I'm porting a PHP Web application I wrote from MySQL 5 to SQLite 3. The text encoding for both is UTF-8 (for all fields, tables, and databases). I'm having trouble transferring a geo database with special characters.

mb_detect_encoding() detects both as returning UTF-8 data.

For example,

Raw output:

MySQL (correct): Dārāb, Iran
SQLite (incorrect): DÄrÄb, Iran

JSON-encoded:

MySQL (correct): D\u0101r\u0101b, Iran
SQLite (incorrect): D\u00c4\u0081r\u00c4\u0081b, Iran

What fixes the problem:

$sqlite_output = utf8_encode($sqlite_output);
$sqlite_output = utf8_decode($sqlite_output);

I imagine there's a way of repairing the SQLite database. Thank you in advance.

A: 

You're probably going to have to transfer the data again from MySQL to SQLite. I don't think you can predictably revert back to proper encoding, as it seems SQLite interpreted utf8-input as non-utf8 or visa versa when the data first arrived, therefore not storing it in a proper format.

So try to transfer again, while making sure the whole chain of data between MySQL to SQLite is aware of the utf-8 encoding.

Alexander Sagen
A: 

Well, thanks for the advice and comments. Unfortunately, no matter which configurations I chose, it wouldn't take. I ended up simply initiating two PDO objects and, using a while loop, inserting one row at a time. (I used mysqldump's --no-data option to get the structure and modified that by hand.)

It took about 10 minutes to insert ~10,000 rows equal to 9.4MB of data on my 256MB CentOS box. (So if you're on a shared environment, be wary of the maximum execution time.) The SQLite database now returns proper Unicode data.
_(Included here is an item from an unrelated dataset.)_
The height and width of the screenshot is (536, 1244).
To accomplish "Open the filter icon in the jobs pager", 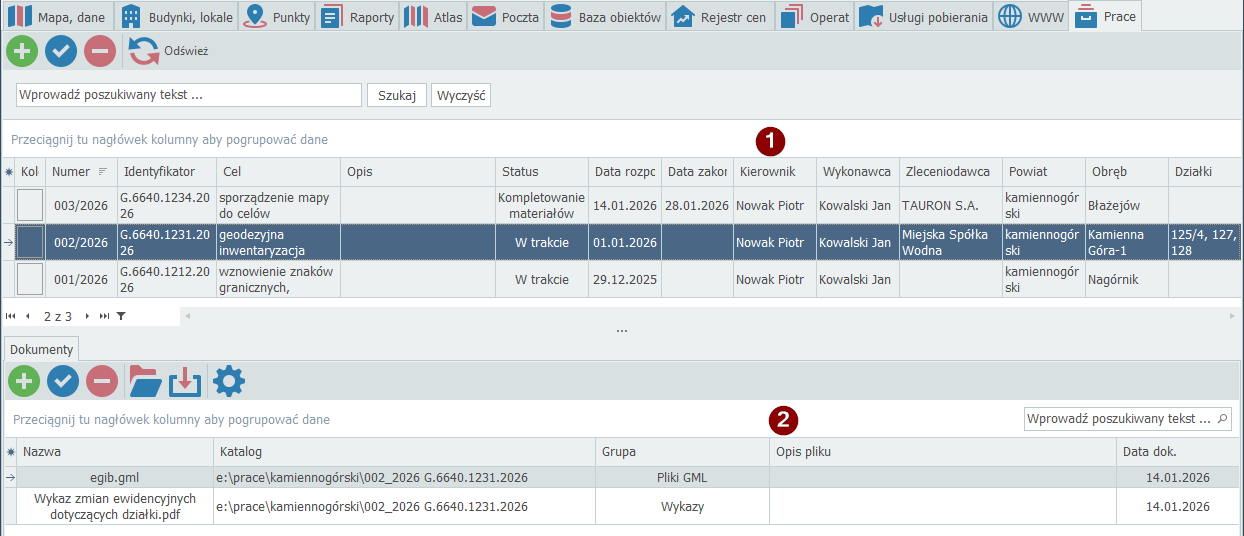I will [121, 316].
Note to self: It's easier to code a work-around than finding the recommended solution.

Jacob
A: 

The default PHP distribution builds libsqlite in ISO-8859-1 encoding mode. However, this is a misnomer; rather than handling ISO-8859-1, it operates according to your current locale settings for string comparisons and sort ordering. So, rather than ISO-8859-1, you should think of it as being '8-bit' instead.